I want to start a new series on Sensible Medicine. It’s called: I Learned about Medicine From That; These are first hand accounts since I started in medicine in 2005. This is about the first patient I took care of who died.

-Vinay Prasad

The University of Chicago still believed in paper charts when I was a third year student on the Medicine clerkship in the summer of 2007. The pavement was scorching, but the air-conditioned halls of the hospital were nearly refrigerated.

My resident had assigned me to JP, a 26 year old man with Lupus. I almost wrote boy instead of man because in many ways he was a boy. He had had lupus since he was a kid — he told me all he ever remembered was being sick — and the steroids he had taken had left him with a small buffalo hump, a soft midsection, and a wide almost baby face.

He was one of the tough patients that residents didn’t care for. He requested narcotics around the clock. Of course, he probably was in some pain, but, probably also, he enjoyed the way it made him feel. Outside of the hospital, his life was a mess. He partied, forgot to take his meds, had no reliable place to stay. He was poor, black, and living on the South Side of Chicago.

Back in those days, I was also a boy. I must have been 23 years old — and I was very emotional. I felt things deeply. I romanticized life, and often would lie in bed and stare at the ceiling just daydreaming.

I haven’t done that in ages, or perhaps I haven’t had the time to. It is hard to know which. The next 10 years of life and training would change that aspect of myself. I do sometimes miss the idealism of youth, the excitement of possibilities, how deeply you can feel things.

JP and I spent a lot of time talking, and I turned these conversations into a shortened, handwritten History and Physical and daily notes and presented it to my attending. My attending would ask me questions about the mechanism of action of the drugs we were giving. Since, I was so close to pharmacology, I remembered precisely. This pleased him immensely. The residents rolled their eyes. They knew much better than me. They knew when to give drugs and how to dose them and when to hold them, and they could care less about the precise place in the signaling cascade that the drug acted.

I felt I knew JP. Of course, I knew nothing about lupus, and wasn’t clear why he was even in the hospital or when he could go, but I knew his voice, the way he would pace the halls. I knew when he was going to ask me if I could send the nurse with his pain medication. I wished him well. I felt strongly that lupus might not be the biggest challenge in his life.

And then, he was discharged. I rotated off service. And a few months later, a surgery resident was showing me a grotesque picture of necrotizing fasciitis, and a body that had been carefully filleted, and I recognized the name on the chart. It was JP. I felt the hairs on my body rise. I wasn’t sure if my voice was shaking. What happened to him? I asked.

I already knew the answer. He had died in the ICU. The resident said it nonchalantly and moved on to the next task. But I didn’t.
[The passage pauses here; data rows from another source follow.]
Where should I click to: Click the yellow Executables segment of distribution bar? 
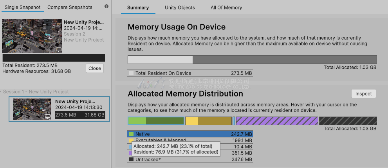208,121
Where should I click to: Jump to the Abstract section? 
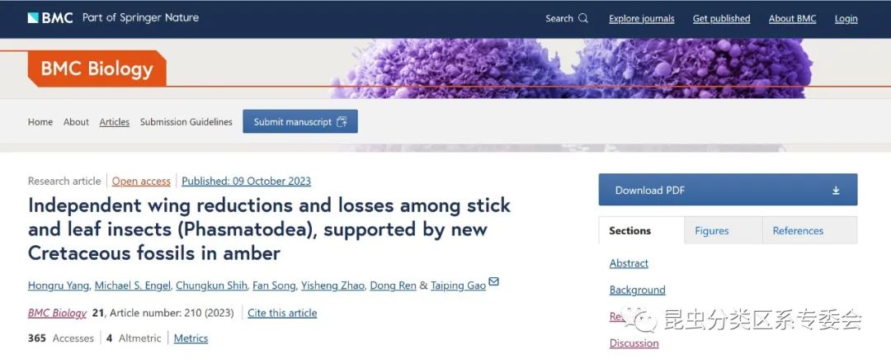[x=629, y=263]
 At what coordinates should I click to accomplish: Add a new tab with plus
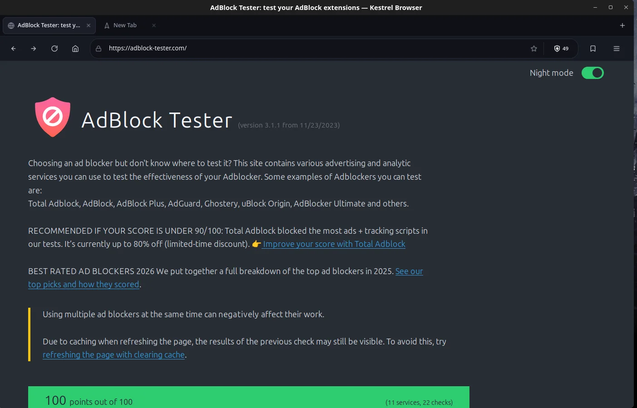click(622, 25)
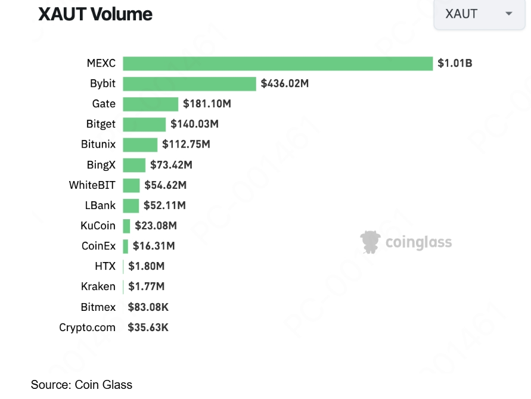Open the XAUT coin dropdown
Screen dimensions: 531x399
click(x=478, y=14)
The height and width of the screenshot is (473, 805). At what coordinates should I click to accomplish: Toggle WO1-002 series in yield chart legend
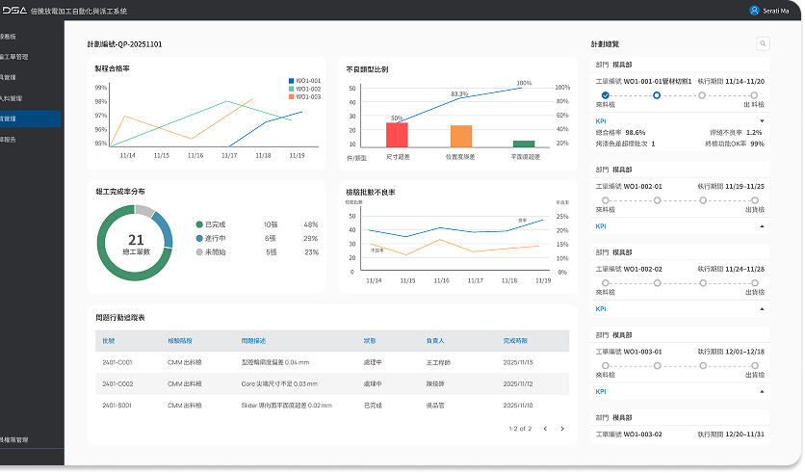pos(304,89)
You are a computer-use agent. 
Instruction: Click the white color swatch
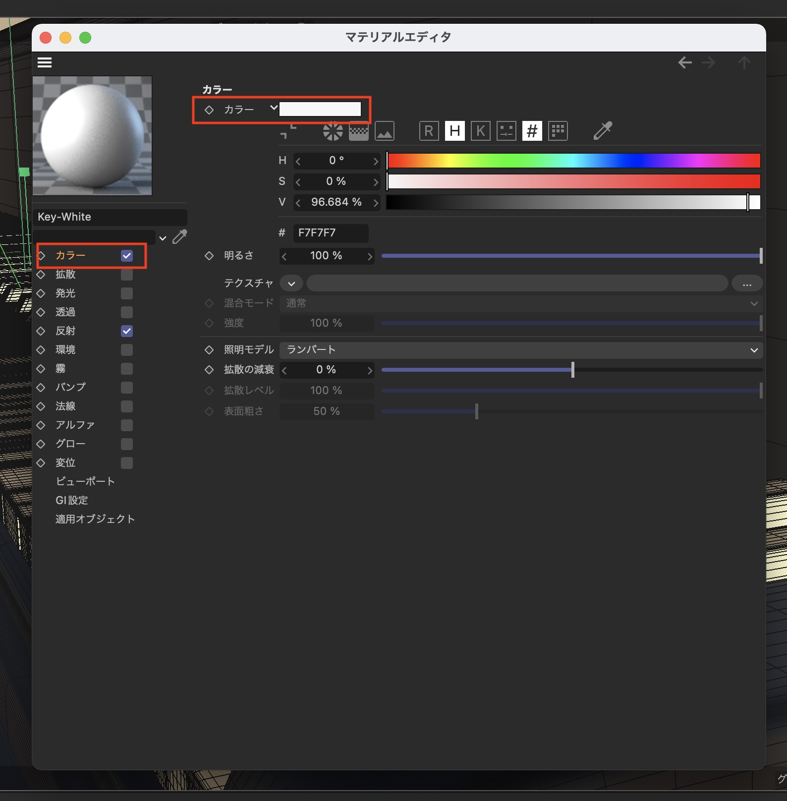coord(320,109)
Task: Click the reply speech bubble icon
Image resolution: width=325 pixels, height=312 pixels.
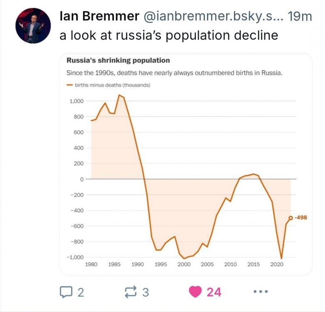Action: click(66, 292)
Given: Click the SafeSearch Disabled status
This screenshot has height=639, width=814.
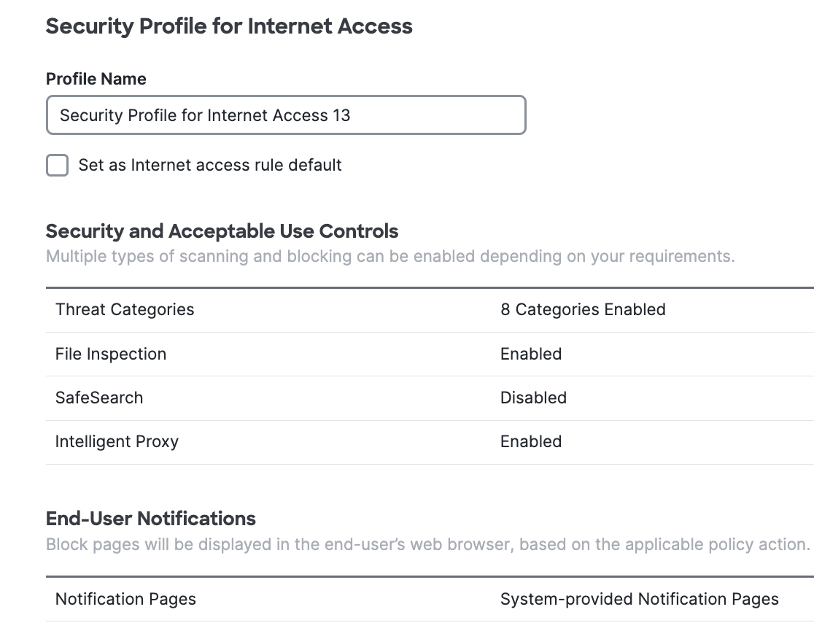Looking at the screenshot, I should pyautogui.click(x=534, y=398).
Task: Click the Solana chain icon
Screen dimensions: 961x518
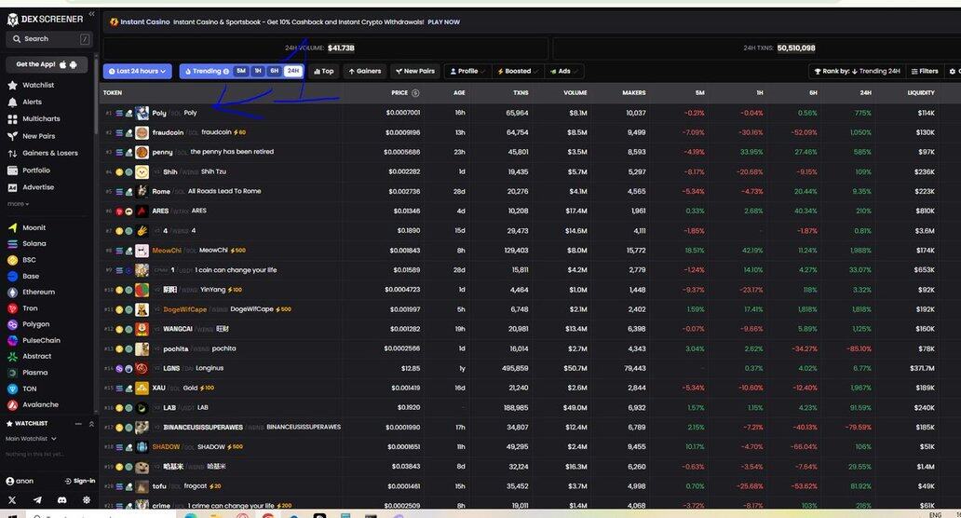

I was distracted for the rest of the day.

Since I trained in medicine, they have created a huge bureaucracy of wellness officers to help preserve students’ mental health. But I am not sure that despite 10 new titled positions, students have anyone to talk to in these situations. Back then I am sure I didn’t. I talked about it a little with my friends.

Later, I saw the resident who supervised me when we were taking care of JP. I had wanted to see her for some time. She greeted me warmly. How are you? Do you still know all the mechanisms of action, she joked. I asked her if she knew that the patient we shared had died. And he was only 26. Oh yea, she sighed. That was really sad, she patted me on the shoulder. Anyway, it was wonderful seeing you, and let me know if you are going to do medicine. You should consider it. And she was off.

I learned about medicine from that. I learned that something would happen and the tragedies we see would not wear on me so heavily. I knew that I would be less emotional in the years to come. I knew I wouldn’t lie in bed for hours and stare at the ceiling and daydream.

I still think that it was unfair what happened to JP in this life. To be poor and sick, and bitter at your doctors for not giving you more narcotics. Sometimes I wonder what would happen if we just let patients who often get narcotics — the chronically ill, those with sickle cell disease — have total control over their own pain medication. The doctor only advising them to take it easy, but not stopping it. Perhaps it could even be studied against the status quo. Now I know just how little we know about treating people in chronic pain.

But back then I was sure of only a few things. I knew JP wanted to increase his dose of narcotics. I knew my attending was really interested in mechanisms of action of medications. And I knew the road I was on was going to make me a different person.